Digital Challenger Banks (Digital Lenders) in Africa - Business Model Rethink
Introduction
In the past few years, I have watched the evolution of Fintech in Nigeria. The typical model is simple, offer consumers credit, so that these consumers can one day trust you with their deposits. Abi, it is "give and take"... in that order, not take and give.
I know you will raise the questions about digital savings platforms - PiggyVest and Cowrywise being the leaders. Think about it, they offered you >10% on savings in order to attract you to save with them. After all, you cannot get that rate from your local banks... So you have no little or no choice. In addition, they have automated your savings, so that you won't have to think about it - all you see is the debit alert.
We have however seen that those that started as savings businesses are tilting more to becoming Asset Managers. You can buy treasury bills, invest in mutual funds and other securities. However, those that started out as lenders are now trying to mop up deposits, by offering even much higher interest rates on savings compared to the traditional banks and other digital savings players.

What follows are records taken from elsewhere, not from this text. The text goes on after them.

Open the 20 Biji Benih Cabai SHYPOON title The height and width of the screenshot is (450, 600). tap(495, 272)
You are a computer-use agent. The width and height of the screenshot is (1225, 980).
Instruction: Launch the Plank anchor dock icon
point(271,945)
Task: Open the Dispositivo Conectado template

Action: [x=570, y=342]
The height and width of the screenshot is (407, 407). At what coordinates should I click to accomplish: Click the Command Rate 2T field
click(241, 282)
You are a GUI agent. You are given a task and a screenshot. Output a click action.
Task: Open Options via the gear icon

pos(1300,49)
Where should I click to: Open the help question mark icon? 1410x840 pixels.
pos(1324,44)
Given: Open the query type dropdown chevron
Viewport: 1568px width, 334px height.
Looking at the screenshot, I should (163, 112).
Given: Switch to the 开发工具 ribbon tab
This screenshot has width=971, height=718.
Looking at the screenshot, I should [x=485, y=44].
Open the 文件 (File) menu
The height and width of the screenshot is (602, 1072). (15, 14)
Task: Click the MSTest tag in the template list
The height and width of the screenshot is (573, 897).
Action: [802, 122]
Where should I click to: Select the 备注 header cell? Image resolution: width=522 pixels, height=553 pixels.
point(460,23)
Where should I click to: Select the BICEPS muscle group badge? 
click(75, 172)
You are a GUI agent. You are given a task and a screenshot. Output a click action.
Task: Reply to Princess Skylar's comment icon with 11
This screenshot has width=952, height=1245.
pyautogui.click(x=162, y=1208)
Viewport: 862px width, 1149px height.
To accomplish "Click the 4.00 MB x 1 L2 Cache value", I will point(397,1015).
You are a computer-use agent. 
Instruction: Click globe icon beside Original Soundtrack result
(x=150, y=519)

The rationale is simple, Digital Lenders issue out loans at between 7.5% to over 20% monthly interest rate, implying an average ~122% Annual Percentage Rate (APR). What this means in English is that for every successful loan, the lender is effectively earning 122% in annual interest. So, the job of the lender is simple (maybe not so simple) - ensure that you pick borrowers that are willing and able to pay back, and those who actually pay back. But given the amount of information these digital lenders have of their borrowers, this can be a herculean task. That is why they all claim to depend on some form of Artificial Intelligence to help them pick these winners.
In my own opinion, all they do is that they offer you a small amount on your first loan. If you do not pay back, they will cut their losses and never lend to you again. But if you do, they will then offer you a slightly higher amount, with a slightly lower monthly interest rate. Essentially, they are trying to reward good behavior and severely punish bad ones.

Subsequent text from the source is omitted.